Growing Up Filipino, Becoming Part of the Diaspora
I was born in the Philippines, in a culture where family, education, and hard work
were the pillars that held everything together. From an early age, I saw relatives
and neighbors leave for distant countries, some to the U.S., others to the Middle East,
Canada, or Europe, chasing opportunities that were scarce back home. Each goodbye
at the airport felt like a small fracture in the community, but we all understood
the reason: they were leaving to lift their families out of hardship, to pay for tuition,
to build a simple house, to support parents growing old.
Eventually, I joined that stream of Filipinos who packed their lives into suitcases
and started over in a foreign land. Like so many others, I carried with me not just
documents and clothes, but memories: the smell of home-cooked food, the sound
of Tagalog jokes, the comfort of knowing that wherever we go, we bring a piece
of the Philippines with us. In the United States, I learned what it meant to be an
immigrant—to work harder than most, to navigate subtle and not-so-subtle racism,
and to constantly prove that I belonged in spaces that were not designed for
people who looked or sounded like me.
Yet even in those struggles, I was never alone. Filipinos were in the hospitals,
in the Navy, in home health, in restaurants, in IT, quietly forming a backbone
of labor and care. We were “everywhere,” but often invisible.
Macrine’s Late-Blooming Journey into Nursing
My late wife, Macrine Nieva Jambalos Katague, did not start her career the way
typical nursing success stories are told. For years, her vocation was motherhood.
She devoted herself to raising our four children, putting their needs before her
own ambitions. Many would have said she had already fulfilled her life’s mission.
But at the age of 40-an age when some people start thinking about slowing down
Macrine made a bold decision: she pursued nursing in the United States. While juggling
family responsibilities, she went back to school, embraced long study hours, and
persisted through exams and clinical rotations. She refused to accept the idea
that dreams have an expiration date.
Her first nursing job was in hospital nursing, where she learned the rhythm of shifts,
the fast pace of acute care, and the emotional toll of seeing suffering and loss close-up.
In those hospital corridors, she joined a quiet army of Filipino nurses who kept
American health care running, often without recognition, but always with deep
compassion.
From Hospital Floors to Home Health and Leadership
As her career evolved, Macrine transitioned to home health as a visiting nurse.
This phase of her journey reflected something profoundly Filipino: the instinct to
care not just for a diagnosis, but for the whole person and the family around them.

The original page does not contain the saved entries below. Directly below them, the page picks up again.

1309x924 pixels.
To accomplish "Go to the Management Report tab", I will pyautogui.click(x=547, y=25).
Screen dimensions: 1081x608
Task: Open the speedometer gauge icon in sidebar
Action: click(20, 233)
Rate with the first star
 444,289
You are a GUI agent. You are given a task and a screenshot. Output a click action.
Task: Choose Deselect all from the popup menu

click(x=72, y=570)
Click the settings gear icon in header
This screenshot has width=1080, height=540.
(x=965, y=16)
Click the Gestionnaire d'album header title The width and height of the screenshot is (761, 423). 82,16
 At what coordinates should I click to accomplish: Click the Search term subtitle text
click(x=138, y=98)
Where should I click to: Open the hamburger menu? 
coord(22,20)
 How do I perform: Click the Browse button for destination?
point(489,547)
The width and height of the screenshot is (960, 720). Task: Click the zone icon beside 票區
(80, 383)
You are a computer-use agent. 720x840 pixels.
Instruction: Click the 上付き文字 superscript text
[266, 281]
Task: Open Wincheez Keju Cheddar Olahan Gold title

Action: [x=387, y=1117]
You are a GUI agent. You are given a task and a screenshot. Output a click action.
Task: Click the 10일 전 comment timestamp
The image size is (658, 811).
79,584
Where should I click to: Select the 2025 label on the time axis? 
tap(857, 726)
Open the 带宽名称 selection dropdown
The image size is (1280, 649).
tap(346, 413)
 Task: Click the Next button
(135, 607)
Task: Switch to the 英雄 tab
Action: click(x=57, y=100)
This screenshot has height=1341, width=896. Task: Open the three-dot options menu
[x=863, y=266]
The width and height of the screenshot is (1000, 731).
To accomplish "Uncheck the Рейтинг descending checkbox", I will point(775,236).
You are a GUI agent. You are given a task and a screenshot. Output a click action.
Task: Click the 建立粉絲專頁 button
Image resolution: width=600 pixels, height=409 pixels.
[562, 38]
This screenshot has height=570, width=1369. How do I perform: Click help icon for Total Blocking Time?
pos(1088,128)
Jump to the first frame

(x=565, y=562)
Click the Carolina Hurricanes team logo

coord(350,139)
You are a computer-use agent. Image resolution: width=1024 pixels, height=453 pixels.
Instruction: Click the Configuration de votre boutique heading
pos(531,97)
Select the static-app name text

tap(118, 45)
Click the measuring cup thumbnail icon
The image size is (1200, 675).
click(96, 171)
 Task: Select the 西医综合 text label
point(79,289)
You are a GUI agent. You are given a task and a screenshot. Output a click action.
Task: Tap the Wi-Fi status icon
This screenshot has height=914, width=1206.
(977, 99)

She entered patients’ homes, sat at their kitchen tables, reassured anxious spouses,
listened to worried children, and helped navigate the maze of medications and
follow-up visits.
Home health nursing is intimate work. It requires clinical expertise, but also cultural
sensitivity, patience, and the ability to meet people where they are-in small
apartments, suburban homes, or senior communities. Macrine brought all of that
with her. She was not just a nurse with a bag of supplies; she was a calm presence
walking into someone’s hardest days.
Her final professional chapter took her away from bedside and home visits and
placed her behind a desk, as head of Quality Assurance for a home health organization
in Maryland. There, she used her experience to improve systems, documentation,
and standards of care. It was a different kind of nursing, less visible to patients,
but crucial to the safety and quality of the services they received. In that role,
she embodied another truth about the Filipino diaspora: we are not only
hands-on workers; we are also leaders, administrators, and decision-makers
shaping institutions from the inside.
One Family, Reflecting Millions of Filipino Stories
When I read that there are millions of people of Filipino ancestry in the United States,
and millions more scattered around the world, I don’t just see numbers. I see faces
that look like mine and like Macrine’s-faces of people who took risks, endured
separations, worked night shifts, and swallowed homesickness to build better
lives for their families.
Our family’s story-an immigrant husband from the Philippines, a wife who became
a nurse at 40 after raising four children, a career that moved from hospital floors to
home visits to quality leadership, is just one thread in a vast tapestry. But it mirrors
the broader Filipino diaspora in many ways:
Leaving home out of both necessity and hope.
Reinventing careers in midlife, proving that age is not a barrier to new beginnings.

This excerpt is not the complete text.